Supplied records:
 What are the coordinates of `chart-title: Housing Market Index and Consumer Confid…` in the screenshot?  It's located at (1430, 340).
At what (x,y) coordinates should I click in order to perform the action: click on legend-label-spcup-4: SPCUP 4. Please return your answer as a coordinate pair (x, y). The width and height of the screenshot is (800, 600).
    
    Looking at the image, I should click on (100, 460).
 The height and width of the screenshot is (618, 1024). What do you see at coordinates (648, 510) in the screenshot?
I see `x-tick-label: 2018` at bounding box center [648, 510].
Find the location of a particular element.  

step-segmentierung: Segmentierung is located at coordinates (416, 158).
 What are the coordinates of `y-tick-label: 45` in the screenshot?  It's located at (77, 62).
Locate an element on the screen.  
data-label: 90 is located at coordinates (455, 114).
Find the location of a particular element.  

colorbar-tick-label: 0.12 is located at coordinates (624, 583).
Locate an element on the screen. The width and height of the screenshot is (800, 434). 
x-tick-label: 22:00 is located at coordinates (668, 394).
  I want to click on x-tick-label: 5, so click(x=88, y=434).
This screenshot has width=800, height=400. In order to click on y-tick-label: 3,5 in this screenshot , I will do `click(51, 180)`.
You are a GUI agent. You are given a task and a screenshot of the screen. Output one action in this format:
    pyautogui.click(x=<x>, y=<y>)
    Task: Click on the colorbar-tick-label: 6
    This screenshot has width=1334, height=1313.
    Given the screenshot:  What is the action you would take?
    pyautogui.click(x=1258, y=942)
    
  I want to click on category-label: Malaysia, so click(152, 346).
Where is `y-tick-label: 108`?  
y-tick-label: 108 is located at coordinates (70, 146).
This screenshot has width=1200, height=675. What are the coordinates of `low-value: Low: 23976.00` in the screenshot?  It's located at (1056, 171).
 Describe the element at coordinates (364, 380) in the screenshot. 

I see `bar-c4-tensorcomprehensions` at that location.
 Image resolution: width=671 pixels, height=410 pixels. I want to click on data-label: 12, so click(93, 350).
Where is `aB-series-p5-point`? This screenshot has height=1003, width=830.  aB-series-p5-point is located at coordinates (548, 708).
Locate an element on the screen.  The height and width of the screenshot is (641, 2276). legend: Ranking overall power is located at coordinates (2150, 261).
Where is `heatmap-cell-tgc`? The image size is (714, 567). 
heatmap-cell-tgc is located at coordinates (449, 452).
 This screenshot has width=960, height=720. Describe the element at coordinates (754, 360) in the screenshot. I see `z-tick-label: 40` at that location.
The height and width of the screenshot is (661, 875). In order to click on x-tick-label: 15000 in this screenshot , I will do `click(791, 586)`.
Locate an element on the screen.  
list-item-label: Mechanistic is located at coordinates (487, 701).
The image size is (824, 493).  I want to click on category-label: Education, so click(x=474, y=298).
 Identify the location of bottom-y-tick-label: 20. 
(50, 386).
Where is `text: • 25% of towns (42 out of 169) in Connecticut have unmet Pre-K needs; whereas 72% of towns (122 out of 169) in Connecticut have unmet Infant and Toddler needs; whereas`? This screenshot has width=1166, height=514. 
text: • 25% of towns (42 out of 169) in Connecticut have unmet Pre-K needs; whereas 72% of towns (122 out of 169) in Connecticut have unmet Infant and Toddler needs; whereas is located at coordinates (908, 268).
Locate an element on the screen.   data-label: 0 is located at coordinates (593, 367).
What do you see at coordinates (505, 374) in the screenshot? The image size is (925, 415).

Assignment: Reproduce every line of the records above without any changes.

Task response:
 What are the coordinates of `chart-title: Housing Market Index and Consumer Confid…` in the screenshot?  It's located at (1430, 340).
At what (x,y) coordinates should I click in order to perform the action: click on legend-label-spcup-4: SPCUP 4. Please return your answer as a coordinate pair (x, y). The width and height of the screenshot is (800, 600).
    
    Looking at the image, I should click on (100, 460).
 The height and width of the screenshot is (618, 1024). What do you see at coordinates (648, 510) in the screenshot?
I see `x-tick-label: 2018` at bounding box center [648, 510].
Find the location of a particular element.  

step-segmentierung: Segmentierung is located at coordinates (416, 158).
 What are the coordinates of `y-tick-label: 45` in the screenshot?  It's located at (77, 62).
Locate an element on the screen.  
data-label: 90 is located at coordinates (455, 114).
Find the location of a particular element.  

colorbar-tick-label: 0.12 is located at coordinates (624, 583).
Locate an element on the screen. The width and height of the screenshot is (800, 434). 
x-tick-label: 22:00 is located at coordinates (668, 394).
  I want to click on x-tick-label: 5, so click(x=88, y=434).
This screenshot has width=800, height=400. In order to click on y-tick-label: 3,5 in this screenshot , I will do `click(51, 180)`.
You are a GUI agent. You are given a task and a screenshot of the screen. Output one action in this format:
    pyautogui.click(x=<x>, y=<y>)
    Task: Click on the colorbar-tick-label: 6
    This screenshot has width=1334, height=1313.
    Given the screenshot:  What is the action you would take?
    pyautogui.click(x=1258, y=942)
    
  I want to click on category-label: Malaysia, so click(152, 346).
Where is `y-tick-label: 108`?  
y-tick-label: 108 is located at coordinates (70, 146).
This screenshot has width=1200, height=675. What are the coordinates of `low-value: Low: 23976.00` in the screenshot?  It's located at (1056, 171).
 Describe the element at coordinates (364, 380) in the screenshot. 

I see `bar-c4-tensorcomprehensions` at that location.
 Image resolution: width=671 pixels, height=410 pixels. I want to click on data-label: 12, so click(93, 350).
Where is `aB-series-p5-point`? This screenshot has height=1003, width=830.  aB-series-p5-point is located at coordinates (548, 708).
Locate an element on the screen.  The height and width of the screenshot is (641, 2276). legend: Ranking overall power is located at coordinates (2150, 261).
Where is `heatmap-cell-tgc`? The image size is (714, 567). 
heatmap-cell-tgc is located at coordinates (449, 452).
 This screenshot has width=960, height=720. Describe the element at coordinates (754, 360) in the screenshot. I see `z-tick-label: 40` at that location.
The height and width of the screenshot is (661, 875). In order to click on x-tick-label: 15000 in this screenshot , I will do `click(791, 586)`.
Locate an element on the screen.  
list-item-label: Mechanistic is located at coordinates (487, 701).
The image size is (824, 493).  I want to click on category-label: Education, so click(x=474, y=298).
 Identify the location of bottom-y-tick-label: 20. 
(50, 386).
Where is `text: • 25% of towns (42 out of 169) in Connecticut have unmet Pre-K needs; whereas 72% of towns (122 out of 169) in Connecticut have unmet Infant and Toddler needs; whereas`? This screenshot has width=1166, height=514. 
text: • 25% of towns (42 out of 169) in Connecticut have unmet Pre-K needs; whereas 72% of towns (122 out of 169) in Connecticut have unmet Infant and Toddler needs; whereas is located at coordinates (908, 268).
Locate an element on the screen.   data-label: 0 is located at coordinates (593, 367).
What do you see at coordinates (505, 374) in the screenshot? The image size is (925, 415).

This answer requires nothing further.